* _EXERCISE DESCRIPTION_:
Exclude all pictures, then write out exactly the lines below from the first one through the line with "Given: Expand the Evolve Up (1) group".

Items from a dataset:

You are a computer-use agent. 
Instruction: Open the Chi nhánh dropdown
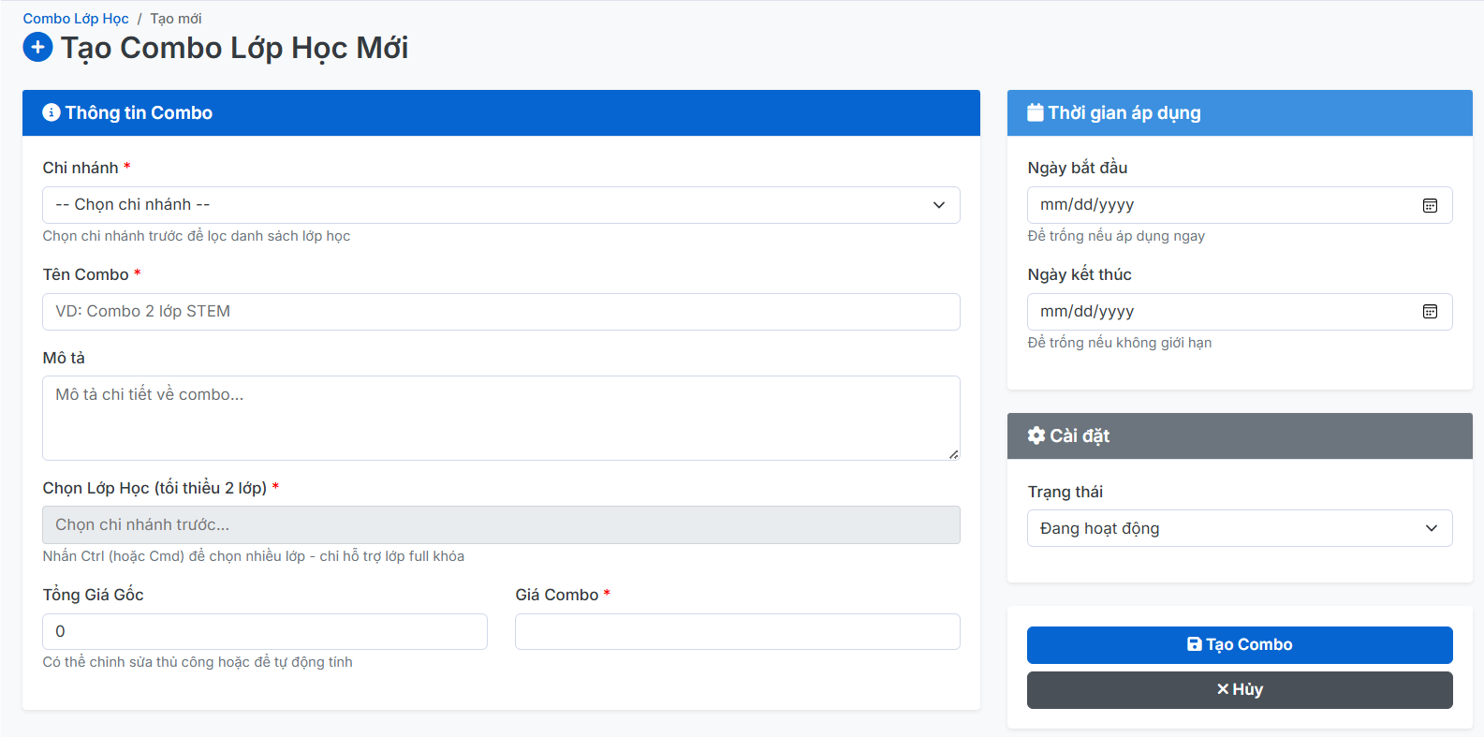(501, 205)
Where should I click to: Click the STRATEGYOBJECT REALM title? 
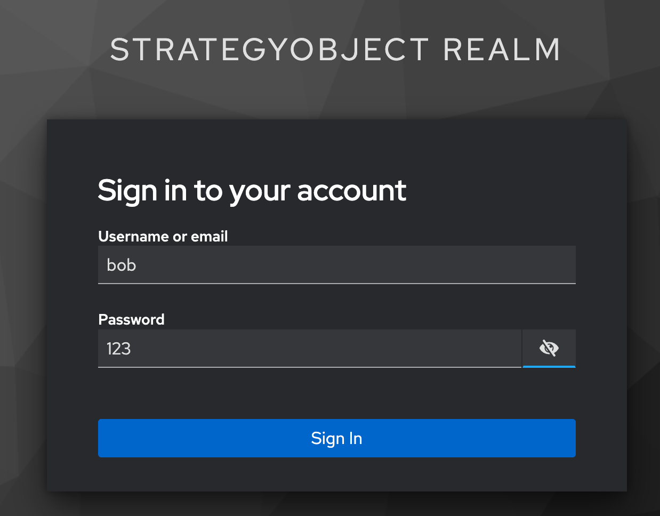pos(335,50)
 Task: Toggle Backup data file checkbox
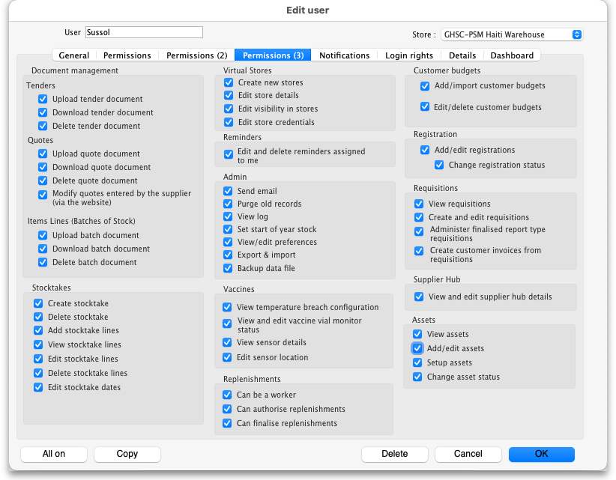click(229, 268)
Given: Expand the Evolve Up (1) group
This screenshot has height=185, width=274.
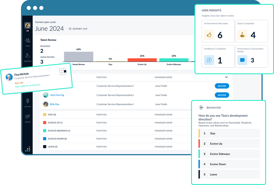Looking at the screenshot, I should pyautogui.click(x=55, y=123).
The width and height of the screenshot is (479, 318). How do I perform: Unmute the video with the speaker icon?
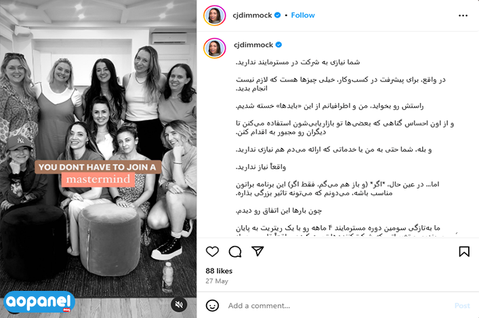click(x=179, y=304)

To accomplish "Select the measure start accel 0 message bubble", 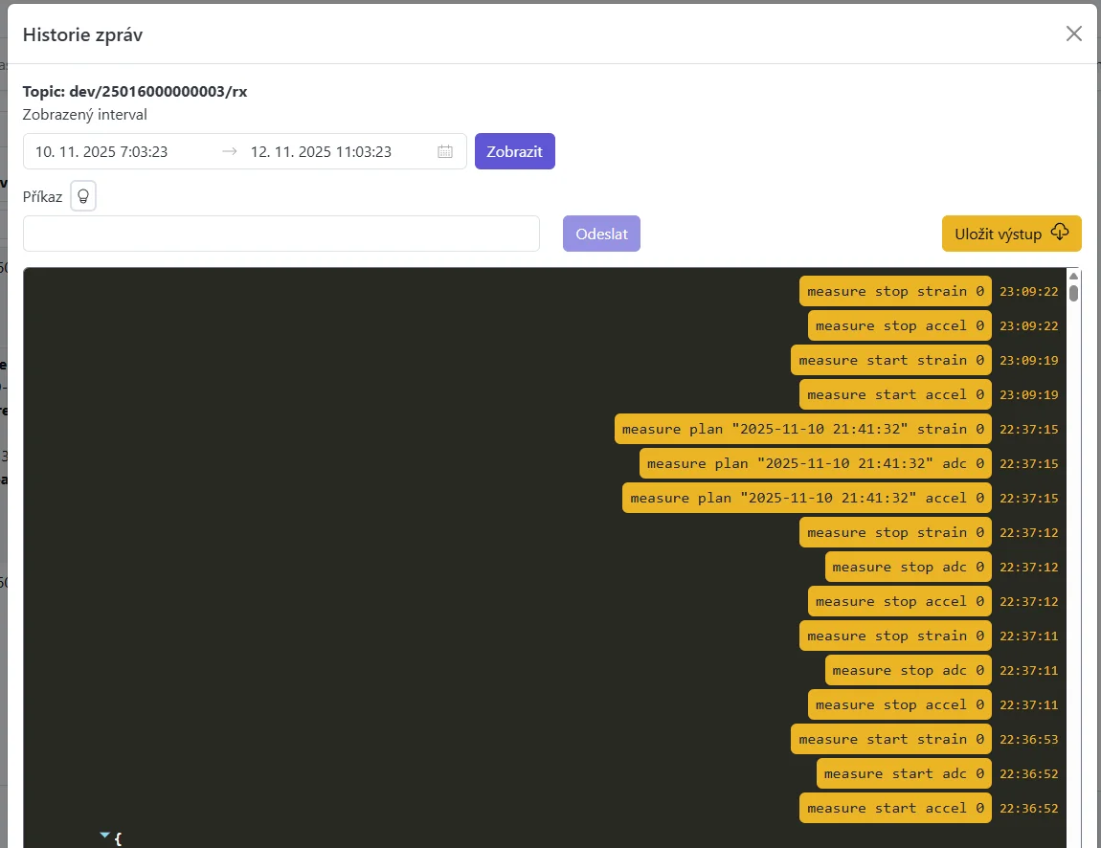I will 894,394.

* _ANSWER TO THIS PROBLEM_:
You are a computer-use agent. 
Instruction: Open the Chi nhánh dropdown
(501, 205)
Where should I click to: Click the STRATEGYOBJECT REALM title? 
pos(335,50)
 Task: Toggle Backup data file checkbox
click(229, 268)
Given: Expand the Evolve Up (1) group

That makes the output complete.